2021 Olympics: Momiji Nishiya, 13, wins gold as teenagers sweep women’s street skateboarding medals

The youth movement is on at the 2021 Olympics.

Medals were awarded Monday morning for the women’s street skateboarding competition for the first time in Olympic history. All three of the victors were teenagers.

Japan’s Momiji Nishiya, 13, took home the gold medal. Brazil’s Rayssa Leal, 13, took home the silver. The eldest of the bunch — 16-year-old Funa Nakayama of Japan — earned the bronze.

“I’m simply very, very delighted. I am so happy,” Nishiya told reporters after her victory, per CNN. She also added that her win had “nothing to do with her age.”

MORE: All five new Olympic sports, explained

Nonetheless, skateboarding was always expected to skew toward a younger crowd.
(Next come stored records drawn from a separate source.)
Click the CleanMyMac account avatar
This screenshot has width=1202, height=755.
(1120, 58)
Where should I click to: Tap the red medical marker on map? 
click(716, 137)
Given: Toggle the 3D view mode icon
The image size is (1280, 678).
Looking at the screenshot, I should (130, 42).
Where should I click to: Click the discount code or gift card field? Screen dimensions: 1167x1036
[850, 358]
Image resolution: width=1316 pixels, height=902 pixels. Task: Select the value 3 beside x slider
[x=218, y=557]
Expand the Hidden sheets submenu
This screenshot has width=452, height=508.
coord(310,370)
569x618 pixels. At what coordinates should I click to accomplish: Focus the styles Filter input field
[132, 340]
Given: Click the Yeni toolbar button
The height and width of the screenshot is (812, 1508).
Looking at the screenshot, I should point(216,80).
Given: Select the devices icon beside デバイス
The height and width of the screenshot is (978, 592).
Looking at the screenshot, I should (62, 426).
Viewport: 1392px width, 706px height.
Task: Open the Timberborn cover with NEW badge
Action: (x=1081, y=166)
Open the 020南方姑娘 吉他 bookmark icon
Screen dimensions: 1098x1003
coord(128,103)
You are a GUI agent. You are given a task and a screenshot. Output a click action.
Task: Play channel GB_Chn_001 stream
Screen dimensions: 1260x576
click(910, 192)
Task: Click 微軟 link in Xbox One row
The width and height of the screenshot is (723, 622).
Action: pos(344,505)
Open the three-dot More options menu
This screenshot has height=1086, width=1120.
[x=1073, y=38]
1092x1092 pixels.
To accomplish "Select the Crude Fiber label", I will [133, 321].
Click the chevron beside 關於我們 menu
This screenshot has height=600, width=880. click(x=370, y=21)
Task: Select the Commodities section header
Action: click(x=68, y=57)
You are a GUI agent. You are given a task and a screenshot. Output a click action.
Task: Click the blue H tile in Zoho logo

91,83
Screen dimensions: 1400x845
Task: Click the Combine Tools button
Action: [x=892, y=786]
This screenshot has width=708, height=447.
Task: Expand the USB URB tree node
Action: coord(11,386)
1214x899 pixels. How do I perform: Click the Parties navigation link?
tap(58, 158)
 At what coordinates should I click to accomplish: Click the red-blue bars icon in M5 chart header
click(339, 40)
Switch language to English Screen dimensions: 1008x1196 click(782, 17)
It had one of the largest age gaps between competitors of any sport in the Olympics, as 12-year-old Kokona Hiraki and 46-year-old Rune Glifberg both participated in events in Tokyo.

Hend Zaza, a 12-year-old Syrian table tennis player, is the youngest athlete at the 2021 Olympics. After her, the next five youngest athletes are all female skateboarders. As such, it’s no surprise that half the competitors in the women’s street final were younger than 18.

The youth appeal of skateboarding was part of the reason that the IOC added it as one of the Olympics’ five new sports ahead of the Tokyo Games, as the governing body explained in a news release.

The five sports offer a key focus on youth, which is at the heart of the Games vision for Tokyo 2020. They represent a combination of well-established and emerging sports with significant popularity in Japan and beyond. They include team sports and individual sports; indoor sports and outdoor sports; and ‘urban’ sports with a strong appeal to youth.

And the younger generation of skateboarders has the more seasoned generation of competitors feeling good about the future of the previously male-dominated sport.

“I was like, ‘We’re finally here,'” fourth-place finisher Alexis Sablone said, per The New York Times. “Female skateboarders have reached critical mass. There’s enough now that there will be prodigies. And they’re here.”